Het enige wat mijn vrienden deden was stilzwijgend naar mij wijzen. Nu was het de beurt aan de anderen en vol bewondering keek ik toe hoe zij probleemloos en met veel plezier de rotswand beklommen. Maaike kwam het verst en dankzij haar klimmerstalent verscheen er eindelijk een glimlach op het gezicht van de instructeur.

‘Oké, we gaan door naar onderdeel drie. Het eten van insecten.’

Ik vermoed dat het de bubbels waren of de bietenkaviaar. Hoe dan ook, ik kon er niks aan doen, maar ik ging over mijn nek. Daar midden in de survivalloods omringd door mijn vrienden en de mij vijandig gezinde instructeur, kotste ik als een klein kind de hele boel onder.

‘Sorry,’ mompelde ik.

‘We gaan door naar onderdeel vier.’ Dat was het enige wat de instructeur zei.

Joris, Maaike en Ellen keken mij bezorgd aan en ik zag ze denken: wat moet zij op wereldreis?

Ik was vastbesloten om van onderdeel vier een daverend succes te maken. En dat was het ook geworden als die rotzak van een instructeur niet stiekem mijn touw met vaseline had ingesmeerd. Het touw waarmee wij een denkbeeldige rivier, een enorm zwembad met opblaasrand, moesten oversteken.

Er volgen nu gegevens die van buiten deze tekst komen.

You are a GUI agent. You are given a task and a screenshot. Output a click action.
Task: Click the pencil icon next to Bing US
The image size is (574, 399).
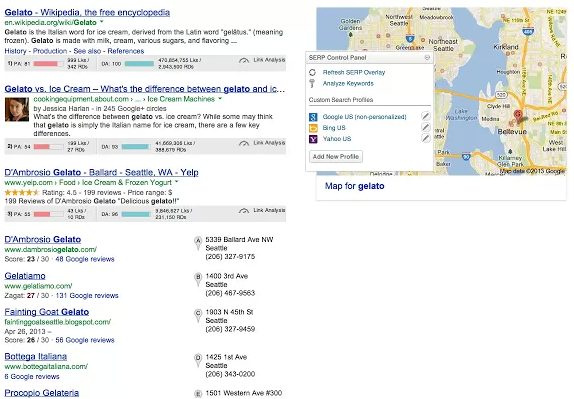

‘You Tarzan, me Jane,’ riep ik nog lachend naar hem, terwijl ik met een reuzensprong het touw vastgreep en enkele seconden later totaal ontredderd naar beneden gleed. Zo het water in!

‘Zo moeilijk kan dat toch niet zijn,’ riep Maaike uit en met een grote zwaai kwam zij met haar touw moeiteloos bij de overkant aan. Datzelfde gold voor Ellen en Joris en ik zag aan hun gezichten dat ze inmiddels helemaal geen vertrouwen meer hadden in mijn wereldreis. Gelukkig was er nog maar één opdracht te gaan.

Met een harpoen moesten we echte vissen vangen in het zwembad alias kolkende rivier. Ik moest natuurlijk weer als eerste en of het nou aan het te krappe badpak lag of aan de glinsterende ogen van de vis die ik te grazen wilde nemen, ik weet het niet, maar ik raakte totaal in paniek, zwom als een gek naar de kant en met een wilde zwaaibeweging ramde ik zo de harpoen in de opblaasrand.

De instructeur keek mij met wild rollende ogen aan. Het schuim stond op zijn mond. ‘Nu was het de bedoeling dat jij je zelfgevangen vis ging roosteren op een vuurtje en dat we gezellig met z’n allen gingen eten, maar ik wil dat je onmiddellijk mijn survivalloods verlaat. Ik heb van mijn leven nog nooit zo’n sukkel gezien en ik hoop dat je verdwaalt in de rimboe!’

‘Nou…’ probeerde Joris de woorden van de man te nuanceren, maar Ellen was gelukkig slim genoeg om ons met zachte hand richting kleedkamer te dirigeren. Zo snel als we konden, trokken we onze kleren aan en voor we het wisten reden we voor de zoveelste keer ergens met gierende banden een parkeerplaats af.

‘Ik had toch geen zin in vis,’ merkte Maaike droog op.